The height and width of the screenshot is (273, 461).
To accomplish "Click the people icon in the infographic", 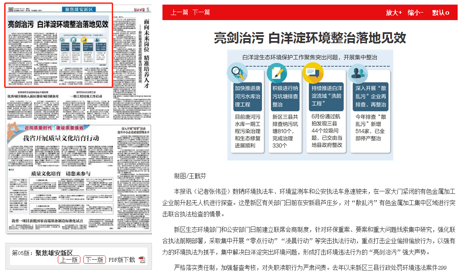I will (x=358, y=73).
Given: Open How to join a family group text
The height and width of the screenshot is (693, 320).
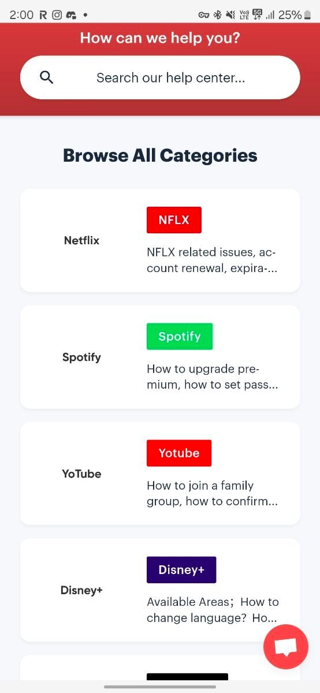Looking at the screenshot, I should tap(212, 494).
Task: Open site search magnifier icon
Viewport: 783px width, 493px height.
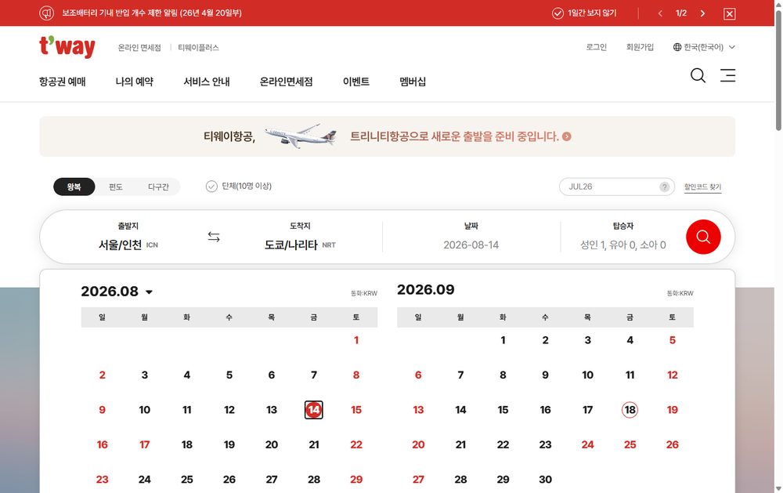Action: (698, 75)
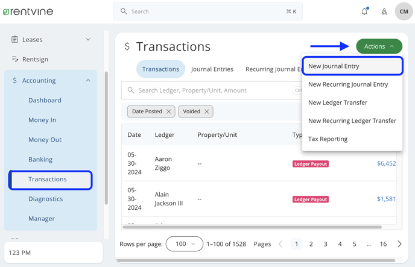Open the Rows per page dropdown
415x267 pixels.
pos(185,244)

_TASK_
Everything from the line containing "Given: Open How to join a family group text" through the last line of the records above is to be reproduced exactly, except the pictures.

_SOLUTION_
Given: Open How to join a family group text
The height and width of the screenshot is (693, 320).
Looking at the screenshot, I should tap(212, 494).
Task: Open site search magnifier icon
Viewport: 783px width, 493px height.
Action: (698, 75)
Open the Rows per page dropdown
415x267 pixels.
pos(185,244)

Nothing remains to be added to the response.